The album is Drake’s first full-length solo release in just over two and a half years, his longest gap between solo records by a wide margin. It follows Some Sexy Songs 4 U, the 2025 collaborative project with PartyNextDoor, but more meaningfully it follows For All the Dogs and the year-long detour that came after it: the Kendrick Lamar feud, the hundred-gigabyte data dump of unreleased music, the Iceman video series livestreamed on YouTube with guests like Central Cee and Yeat, the Toronto Raptors courtside seats decorated to look frozen, and the unsuccessful lawsuit against Universal Music Group over “Not Like Us” that became its own subplot. The wait is partly chosen and partly the byproduct of a year in which Drake was extremely online and not very album-y.

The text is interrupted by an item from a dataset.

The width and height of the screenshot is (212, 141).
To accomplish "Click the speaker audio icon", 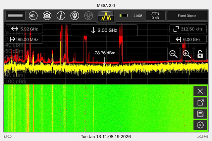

The rollout itself is the argument. The “2024 is my year” t-shirt is a direct callback to a Drake line that became a meme during the Kendrick fight, when by every measurable metric — Grammys, cultural momentum, “Not Like Us” as a permanent fixture — the year turned out to be Kendrick’s. The crossed-out “24” with “26” written over it is Drake conceding the joke and taking back the calendar at the same time. It reads either as graceful self-awareness or as a man who needs the next album to land badly. The ice sculpture cost a reported $1.2 million and took 30 hours to build. The promotional logic — that fans will spend two days breaking apart a monument to find a date already leaking on social media — only works if the music validates the spectacle.

What’s known so far

Three songs from the ICEMAN era have already surfaced through the rollout’s livestream episodes: “What Did I Miss?”, which reignited the Kendrick subplot when it dropped last summer, “Which One?”, and “Someday Who Loves Me pt. 2”. The album’s title nods to Val Kilmer’s character in Top Gun, which Drake began referencing on social media in 2024 alongside a screenshot of a folder named “2.0 – Iceman” that fans now treat as the project’s earliest known artifact. A “Freeze The World” tour has been hinted at through promotional material but not formally announced. Featured collaborators have not been confirmed; Future, Central Cee, and Sabrina Carpenter have all been speculatively floated by Drake’s own social posts.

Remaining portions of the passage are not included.